He writes his first poems, without ever thinking of becoming a poet by profession. Will he be an imitator of antiquity, or a disciple of the new school, classique or romantique; or will he try, like Châteaubriand, to combine the two into a brilliant eclecticism? None of these for Lamartine has had no masters, and is ignorant of all the literary schools. His style was entirely new; never before had anything like it been produced in the French language. When the celebrated publisher, Didot, who felt no thirst for a knowledge of the Unknown, or Unknowable, and was but a smart business man, was asked to publish the new book, he declined, and returned the manuscript, saying: "Monsieur, I have read your verses. They give evidence of natural ability, but of want of study. They in no way resemble what is received or desirable in our poets [the poets of the Didots, without doubt]. It is impossible to tell where you picked up the language, the ideas, and the metaphors of this poetry. It is impossible to classify it. This is a pity, for there is harmony in it. Renounce these novelties, which would denationalize the French nation. Read our masters, Delille, Parny, Michaud, Raynouard, Luce de Lancival, Fontanes [who reads these masters to-day?]; these are the really

popular poets. Be the likeness of somebody if you wish to be recognized. I should give you bad counsel by advising you to publish this book, and I should render you bad service by publishing it at my expense." Fortunately, Lamartine did not follow M. Didot's advice. At different times of his life he obtained quite an uncommon glory, for his lips moved, and the soul of the people spoke. He sang like the bird whose life it is to sing. There were songs in his heart and his imagination which he had but to write; and it happened that in his heart and in his imagination were the sentiments and the impressions which were at that time the soul of France. In 1848 he represented the political and social aspirations of France. As early as 1815, in his "Meditations," he felt and expressed her poetical, moral, religious, and philosophical aspirations. To the Romish and monarchical faith of Bossuet and of Fénélon had succeeded the laugh of Voltaire. Nothing could resist the sarcasm of this man, and France found herself without faith, without religion, without any philosophical or even scientific belief. The church was in ruins, society in ruins, the whole country in ruins, after twenty years of wars and revolutions. It seemed that there was nothing left upon the earth. Is there anything in heaven? Does God exist? Is man immortal? Is there a beyond? The doubting multitudes who asked themselves these great questions saluted in Lamartine "le chantre de l'esperance," as the wise naturalist Cuvier called him.

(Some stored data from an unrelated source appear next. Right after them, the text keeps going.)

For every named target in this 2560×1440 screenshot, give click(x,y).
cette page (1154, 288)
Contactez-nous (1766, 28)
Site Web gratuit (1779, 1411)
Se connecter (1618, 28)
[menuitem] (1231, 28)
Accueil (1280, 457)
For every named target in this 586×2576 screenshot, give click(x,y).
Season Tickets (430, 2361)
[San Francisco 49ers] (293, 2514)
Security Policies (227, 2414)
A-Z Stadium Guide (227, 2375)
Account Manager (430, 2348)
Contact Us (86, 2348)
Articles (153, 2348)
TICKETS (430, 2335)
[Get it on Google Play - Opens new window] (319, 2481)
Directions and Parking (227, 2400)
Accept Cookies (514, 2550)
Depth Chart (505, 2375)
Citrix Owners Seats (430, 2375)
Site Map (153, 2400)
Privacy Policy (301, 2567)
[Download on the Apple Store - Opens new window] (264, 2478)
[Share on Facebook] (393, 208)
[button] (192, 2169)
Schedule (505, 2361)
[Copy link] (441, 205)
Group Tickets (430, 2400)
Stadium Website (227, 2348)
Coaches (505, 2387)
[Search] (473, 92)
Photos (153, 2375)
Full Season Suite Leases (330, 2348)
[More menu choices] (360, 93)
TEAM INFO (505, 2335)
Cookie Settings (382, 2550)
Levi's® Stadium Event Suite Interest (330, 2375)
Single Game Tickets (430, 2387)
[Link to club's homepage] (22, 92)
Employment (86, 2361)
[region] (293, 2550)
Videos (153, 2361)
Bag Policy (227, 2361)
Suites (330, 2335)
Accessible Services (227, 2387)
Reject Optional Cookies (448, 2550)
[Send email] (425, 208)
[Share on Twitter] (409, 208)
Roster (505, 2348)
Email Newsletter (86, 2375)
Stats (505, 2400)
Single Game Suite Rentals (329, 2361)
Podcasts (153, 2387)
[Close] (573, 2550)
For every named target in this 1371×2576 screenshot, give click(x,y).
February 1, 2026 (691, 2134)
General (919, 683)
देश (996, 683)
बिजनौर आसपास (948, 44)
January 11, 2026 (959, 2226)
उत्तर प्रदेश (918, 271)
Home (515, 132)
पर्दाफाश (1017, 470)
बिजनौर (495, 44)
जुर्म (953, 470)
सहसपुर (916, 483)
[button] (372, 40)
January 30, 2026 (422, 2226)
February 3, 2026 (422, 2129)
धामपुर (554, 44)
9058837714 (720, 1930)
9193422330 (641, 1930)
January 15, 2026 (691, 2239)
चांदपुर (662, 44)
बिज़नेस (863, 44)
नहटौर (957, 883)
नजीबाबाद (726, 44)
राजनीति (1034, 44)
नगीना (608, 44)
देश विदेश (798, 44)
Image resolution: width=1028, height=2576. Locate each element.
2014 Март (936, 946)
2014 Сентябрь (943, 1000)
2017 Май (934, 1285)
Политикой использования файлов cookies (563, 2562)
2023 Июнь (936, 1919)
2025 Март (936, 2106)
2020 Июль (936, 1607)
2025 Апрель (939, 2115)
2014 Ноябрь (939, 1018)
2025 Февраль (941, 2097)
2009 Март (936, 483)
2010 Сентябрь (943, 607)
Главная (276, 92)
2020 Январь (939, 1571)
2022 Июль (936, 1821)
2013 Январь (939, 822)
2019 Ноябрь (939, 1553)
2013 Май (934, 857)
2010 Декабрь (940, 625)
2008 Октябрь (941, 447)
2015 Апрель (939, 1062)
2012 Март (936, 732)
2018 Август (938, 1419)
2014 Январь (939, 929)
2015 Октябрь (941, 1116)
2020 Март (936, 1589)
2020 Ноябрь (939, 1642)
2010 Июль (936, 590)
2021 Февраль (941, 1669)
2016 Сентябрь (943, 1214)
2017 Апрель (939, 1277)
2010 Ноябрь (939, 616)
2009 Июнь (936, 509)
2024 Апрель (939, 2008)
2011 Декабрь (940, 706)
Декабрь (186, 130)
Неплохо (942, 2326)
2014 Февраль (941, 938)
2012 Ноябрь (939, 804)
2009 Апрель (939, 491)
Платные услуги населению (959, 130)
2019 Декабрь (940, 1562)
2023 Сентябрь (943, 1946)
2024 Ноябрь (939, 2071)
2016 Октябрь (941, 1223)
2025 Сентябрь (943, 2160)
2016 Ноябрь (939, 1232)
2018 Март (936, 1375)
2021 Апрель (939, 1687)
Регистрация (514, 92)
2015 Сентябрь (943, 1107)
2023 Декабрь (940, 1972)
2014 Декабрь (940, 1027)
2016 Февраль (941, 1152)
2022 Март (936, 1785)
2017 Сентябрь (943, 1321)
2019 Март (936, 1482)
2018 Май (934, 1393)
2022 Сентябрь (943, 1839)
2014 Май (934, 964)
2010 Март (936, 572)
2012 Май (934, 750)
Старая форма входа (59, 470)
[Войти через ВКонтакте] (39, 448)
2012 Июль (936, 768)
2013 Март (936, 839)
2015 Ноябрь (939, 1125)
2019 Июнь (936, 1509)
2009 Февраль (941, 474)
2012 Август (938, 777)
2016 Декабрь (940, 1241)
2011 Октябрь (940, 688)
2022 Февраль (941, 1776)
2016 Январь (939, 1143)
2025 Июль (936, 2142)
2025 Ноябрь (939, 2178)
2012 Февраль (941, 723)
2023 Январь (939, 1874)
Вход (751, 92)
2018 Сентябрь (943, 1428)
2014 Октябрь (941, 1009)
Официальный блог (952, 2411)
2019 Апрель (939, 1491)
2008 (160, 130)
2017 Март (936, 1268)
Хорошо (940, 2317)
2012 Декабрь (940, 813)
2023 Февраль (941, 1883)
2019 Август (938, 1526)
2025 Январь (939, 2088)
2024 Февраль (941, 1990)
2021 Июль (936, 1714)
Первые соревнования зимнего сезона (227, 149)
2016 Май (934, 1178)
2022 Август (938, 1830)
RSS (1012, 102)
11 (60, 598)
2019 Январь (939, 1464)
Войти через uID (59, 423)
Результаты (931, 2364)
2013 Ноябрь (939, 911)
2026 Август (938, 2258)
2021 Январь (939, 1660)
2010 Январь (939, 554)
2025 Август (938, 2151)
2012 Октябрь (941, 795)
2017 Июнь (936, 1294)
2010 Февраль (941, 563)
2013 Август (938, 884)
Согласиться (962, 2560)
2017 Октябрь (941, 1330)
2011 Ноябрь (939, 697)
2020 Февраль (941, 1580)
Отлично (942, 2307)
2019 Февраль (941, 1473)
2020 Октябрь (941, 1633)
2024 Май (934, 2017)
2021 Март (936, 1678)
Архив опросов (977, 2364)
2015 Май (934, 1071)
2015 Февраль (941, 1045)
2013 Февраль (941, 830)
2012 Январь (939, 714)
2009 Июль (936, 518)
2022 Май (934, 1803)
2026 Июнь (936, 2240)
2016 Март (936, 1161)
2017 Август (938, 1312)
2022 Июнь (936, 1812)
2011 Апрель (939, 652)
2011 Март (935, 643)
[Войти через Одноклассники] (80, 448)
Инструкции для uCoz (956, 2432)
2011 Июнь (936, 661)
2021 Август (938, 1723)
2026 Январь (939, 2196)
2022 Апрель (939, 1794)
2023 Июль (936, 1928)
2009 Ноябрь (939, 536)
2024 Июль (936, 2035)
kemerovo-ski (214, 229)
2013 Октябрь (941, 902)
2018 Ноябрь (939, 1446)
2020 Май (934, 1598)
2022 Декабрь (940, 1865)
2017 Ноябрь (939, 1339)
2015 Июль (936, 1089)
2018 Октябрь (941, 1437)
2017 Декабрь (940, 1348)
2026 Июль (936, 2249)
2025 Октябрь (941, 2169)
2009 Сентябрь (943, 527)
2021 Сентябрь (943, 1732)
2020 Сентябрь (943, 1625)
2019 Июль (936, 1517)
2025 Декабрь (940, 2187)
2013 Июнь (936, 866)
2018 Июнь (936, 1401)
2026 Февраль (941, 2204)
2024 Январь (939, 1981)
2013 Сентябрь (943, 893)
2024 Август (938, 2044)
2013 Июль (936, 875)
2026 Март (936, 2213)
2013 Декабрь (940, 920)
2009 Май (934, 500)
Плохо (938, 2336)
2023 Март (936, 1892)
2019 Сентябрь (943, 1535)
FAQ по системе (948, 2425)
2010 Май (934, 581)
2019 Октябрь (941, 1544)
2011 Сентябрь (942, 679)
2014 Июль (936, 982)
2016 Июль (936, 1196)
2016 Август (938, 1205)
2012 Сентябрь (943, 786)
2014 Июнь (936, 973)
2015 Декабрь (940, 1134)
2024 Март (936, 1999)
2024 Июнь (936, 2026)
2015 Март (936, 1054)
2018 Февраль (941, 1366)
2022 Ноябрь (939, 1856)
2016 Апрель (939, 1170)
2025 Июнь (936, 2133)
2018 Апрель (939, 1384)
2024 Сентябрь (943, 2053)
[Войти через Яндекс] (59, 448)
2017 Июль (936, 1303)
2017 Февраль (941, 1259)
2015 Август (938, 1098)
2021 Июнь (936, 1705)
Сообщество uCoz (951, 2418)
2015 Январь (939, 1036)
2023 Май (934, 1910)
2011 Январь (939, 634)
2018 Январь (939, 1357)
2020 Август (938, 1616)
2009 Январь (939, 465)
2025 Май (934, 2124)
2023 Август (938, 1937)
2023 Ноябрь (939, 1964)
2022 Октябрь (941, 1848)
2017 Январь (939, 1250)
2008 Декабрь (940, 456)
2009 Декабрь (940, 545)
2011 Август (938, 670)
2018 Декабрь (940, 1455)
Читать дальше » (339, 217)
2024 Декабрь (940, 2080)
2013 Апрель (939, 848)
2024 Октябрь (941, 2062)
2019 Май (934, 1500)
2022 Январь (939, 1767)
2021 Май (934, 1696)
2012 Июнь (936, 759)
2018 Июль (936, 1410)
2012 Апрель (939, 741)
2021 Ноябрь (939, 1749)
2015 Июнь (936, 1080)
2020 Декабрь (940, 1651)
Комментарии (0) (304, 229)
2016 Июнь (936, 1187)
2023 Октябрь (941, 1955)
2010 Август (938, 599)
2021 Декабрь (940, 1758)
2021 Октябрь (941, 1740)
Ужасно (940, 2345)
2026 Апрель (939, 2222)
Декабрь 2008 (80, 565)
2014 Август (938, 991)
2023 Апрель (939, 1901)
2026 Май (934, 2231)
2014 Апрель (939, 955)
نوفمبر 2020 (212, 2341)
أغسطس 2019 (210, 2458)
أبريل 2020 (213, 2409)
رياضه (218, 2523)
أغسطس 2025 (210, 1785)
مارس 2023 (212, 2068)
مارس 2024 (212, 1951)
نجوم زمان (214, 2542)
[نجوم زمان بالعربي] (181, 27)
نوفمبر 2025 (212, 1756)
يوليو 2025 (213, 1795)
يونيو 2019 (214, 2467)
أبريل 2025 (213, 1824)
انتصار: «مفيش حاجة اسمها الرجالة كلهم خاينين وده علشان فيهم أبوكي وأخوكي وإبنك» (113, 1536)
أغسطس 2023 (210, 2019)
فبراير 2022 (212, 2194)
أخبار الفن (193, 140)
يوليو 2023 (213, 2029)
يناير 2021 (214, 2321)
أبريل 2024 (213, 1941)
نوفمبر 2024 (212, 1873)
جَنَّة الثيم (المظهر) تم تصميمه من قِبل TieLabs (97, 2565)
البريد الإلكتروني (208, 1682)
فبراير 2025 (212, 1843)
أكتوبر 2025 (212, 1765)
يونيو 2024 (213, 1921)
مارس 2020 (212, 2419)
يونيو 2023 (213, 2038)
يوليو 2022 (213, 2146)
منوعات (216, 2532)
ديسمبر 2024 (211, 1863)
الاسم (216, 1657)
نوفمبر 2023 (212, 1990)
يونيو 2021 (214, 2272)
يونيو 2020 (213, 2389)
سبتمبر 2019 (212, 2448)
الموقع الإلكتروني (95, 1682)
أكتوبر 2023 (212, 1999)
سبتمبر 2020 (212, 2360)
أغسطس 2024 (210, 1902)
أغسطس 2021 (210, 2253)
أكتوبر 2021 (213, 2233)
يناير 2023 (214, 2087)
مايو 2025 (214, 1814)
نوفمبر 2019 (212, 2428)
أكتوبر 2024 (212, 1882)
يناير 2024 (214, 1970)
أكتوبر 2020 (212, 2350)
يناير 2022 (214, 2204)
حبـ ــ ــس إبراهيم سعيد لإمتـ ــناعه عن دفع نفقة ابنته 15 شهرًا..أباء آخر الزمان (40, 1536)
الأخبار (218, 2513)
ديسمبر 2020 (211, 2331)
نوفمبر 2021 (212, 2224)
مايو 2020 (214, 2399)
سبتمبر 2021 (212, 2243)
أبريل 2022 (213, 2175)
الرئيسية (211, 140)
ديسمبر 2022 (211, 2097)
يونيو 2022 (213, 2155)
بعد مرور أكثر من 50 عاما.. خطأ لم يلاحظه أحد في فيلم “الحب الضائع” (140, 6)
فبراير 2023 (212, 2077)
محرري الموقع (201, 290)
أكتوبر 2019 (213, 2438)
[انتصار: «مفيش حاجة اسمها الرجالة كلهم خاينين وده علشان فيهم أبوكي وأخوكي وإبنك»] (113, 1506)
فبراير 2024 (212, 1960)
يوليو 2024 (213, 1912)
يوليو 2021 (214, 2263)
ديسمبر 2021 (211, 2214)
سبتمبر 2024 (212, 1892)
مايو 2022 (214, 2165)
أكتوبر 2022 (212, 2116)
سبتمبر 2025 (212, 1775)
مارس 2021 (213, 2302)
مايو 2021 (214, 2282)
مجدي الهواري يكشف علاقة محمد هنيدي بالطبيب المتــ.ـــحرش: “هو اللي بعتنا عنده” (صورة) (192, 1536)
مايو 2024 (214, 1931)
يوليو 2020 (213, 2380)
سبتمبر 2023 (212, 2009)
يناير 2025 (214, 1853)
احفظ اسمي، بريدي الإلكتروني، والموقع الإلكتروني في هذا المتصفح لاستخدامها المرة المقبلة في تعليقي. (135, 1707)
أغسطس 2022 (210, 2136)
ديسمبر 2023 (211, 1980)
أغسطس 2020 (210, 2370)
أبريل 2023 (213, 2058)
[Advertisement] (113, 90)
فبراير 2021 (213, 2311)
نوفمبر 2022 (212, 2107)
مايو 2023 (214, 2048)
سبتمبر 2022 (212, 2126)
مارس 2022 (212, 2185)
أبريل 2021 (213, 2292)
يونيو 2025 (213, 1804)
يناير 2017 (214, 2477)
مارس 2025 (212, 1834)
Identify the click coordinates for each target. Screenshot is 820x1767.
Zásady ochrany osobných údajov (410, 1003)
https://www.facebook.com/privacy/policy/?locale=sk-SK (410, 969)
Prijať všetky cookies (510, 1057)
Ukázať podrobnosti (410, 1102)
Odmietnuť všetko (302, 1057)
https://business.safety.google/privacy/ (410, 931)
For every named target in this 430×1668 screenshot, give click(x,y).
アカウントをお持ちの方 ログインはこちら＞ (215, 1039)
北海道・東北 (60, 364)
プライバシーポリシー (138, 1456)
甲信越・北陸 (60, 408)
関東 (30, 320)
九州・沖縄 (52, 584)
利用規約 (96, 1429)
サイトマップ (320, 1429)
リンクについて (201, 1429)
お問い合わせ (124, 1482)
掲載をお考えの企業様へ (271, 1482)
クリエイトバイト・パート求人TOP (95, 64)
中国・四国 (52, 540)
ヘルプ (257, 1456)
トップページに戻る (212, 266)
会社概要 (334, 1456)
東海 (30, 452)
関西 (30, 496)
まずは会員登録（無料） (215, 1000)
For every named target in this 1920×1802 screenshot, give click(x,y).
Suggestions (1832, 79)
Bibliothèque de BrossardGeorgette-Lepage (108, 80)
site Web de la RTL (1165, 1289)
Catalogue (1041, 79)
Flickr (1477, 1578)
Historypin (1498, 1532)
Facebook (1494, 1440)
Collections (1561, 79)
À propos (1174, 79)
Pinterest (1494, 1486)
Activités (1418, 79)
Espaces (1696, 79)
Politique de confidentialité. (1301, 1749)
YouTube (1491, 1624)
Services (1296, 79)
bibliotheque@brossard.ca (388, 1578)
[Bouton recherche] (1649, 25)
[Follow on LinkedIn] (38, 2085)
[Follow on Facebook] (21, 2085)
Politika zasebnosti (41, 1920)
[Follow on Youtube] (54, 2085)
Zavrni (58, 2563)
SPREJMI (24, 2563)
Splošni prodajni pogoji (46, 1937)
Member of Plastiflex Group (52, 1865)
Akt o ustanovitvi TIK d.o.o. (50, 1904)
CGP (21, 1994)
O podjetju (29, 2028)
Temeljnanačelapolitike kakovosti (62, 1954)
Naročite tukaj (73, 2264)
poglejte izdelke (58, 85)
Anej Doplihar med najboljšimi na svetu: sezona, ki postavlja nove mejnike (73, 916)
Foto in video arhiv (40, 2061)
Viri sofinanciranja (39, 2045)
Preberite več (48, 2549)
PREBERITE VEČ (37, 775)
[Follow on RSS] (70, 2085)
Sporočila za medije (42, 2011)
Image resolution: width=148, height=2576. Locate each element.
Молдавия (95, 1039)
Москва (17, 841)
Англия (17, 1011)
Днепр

Lamartine, a child of this faithless age, thirsting for hope, had been touched by this universal doubt, but he had too much youth, too much poetry to yield to it. "There is something beyond"; this is the whole of the "Meditations"; this explains how their appearance was such an event, how so many followers arose at the voice of this harmonious revealer of the Infinite. In opposition to Lord Byron and the Satanic school, to that bitter and sarcastic doubt which ended by cursing life, another flag was raised, under which were enrolled all those who believed because they had need to believe; all those

who hoped because they required an eternity for a fruition. To all these the "Meditations" were an evangel. In this collection, which some call the chef d'œuvre of the author, and which was, at least, the most talked of, Lamartine touched the whole key-board of poetical emotions; in L'Isolement, "that undefinable melancholy which pervades us at the close of day"; in the Epitre à Lord Byron, the most profound sentiments concerning life and the infinite; in the Lac, the sadness of the love which believes itself, and which has need to be eternal, but which scarcely lasted for an hour; and in the Crucifix, the sobbing of the lover at the death-bed of his beloved. In the Ode à Bonaparte he rose to the highest lyric conceptions; and in Les Etoiles he was able to idealize human love with a superabundance of images such as no poet before him had ever found. A great many more of these poems, and among them some of Lamartine's gems, might be cited. To be just, there should be mentioned almost all of the two series of the "Meditations," the second of which, though published twelve years later, must not be separated from the first, because both are one and the same book, born of the same inspiration. This species of poetry was the true form for the genius of Lamartine. When he came to more definite subjects, such as La Morte de Socrate or Le dernier Chant du Pélerinage de Childe Harold, which imprisoned him within certain limits, he lost a great deal of his power. Yet there are some beautiful passages, as for example, the farewell of Childe Harold to Italy:

"Terre ou les fils n'ont plus le sang de leurs aieux,
Ou sur un sol vielli les hommes naissent vieux,
Ou sur les fronts voilés plane un nuage sombre,
Adieux! Pleure ta chute, en vantant tes heros
Sur les bords ou la gloire a ranime leurs os !
Je vais chercher ailleurs-pardonne ombre romaine!
Des hommes, et non pas de la poussiere humaine!"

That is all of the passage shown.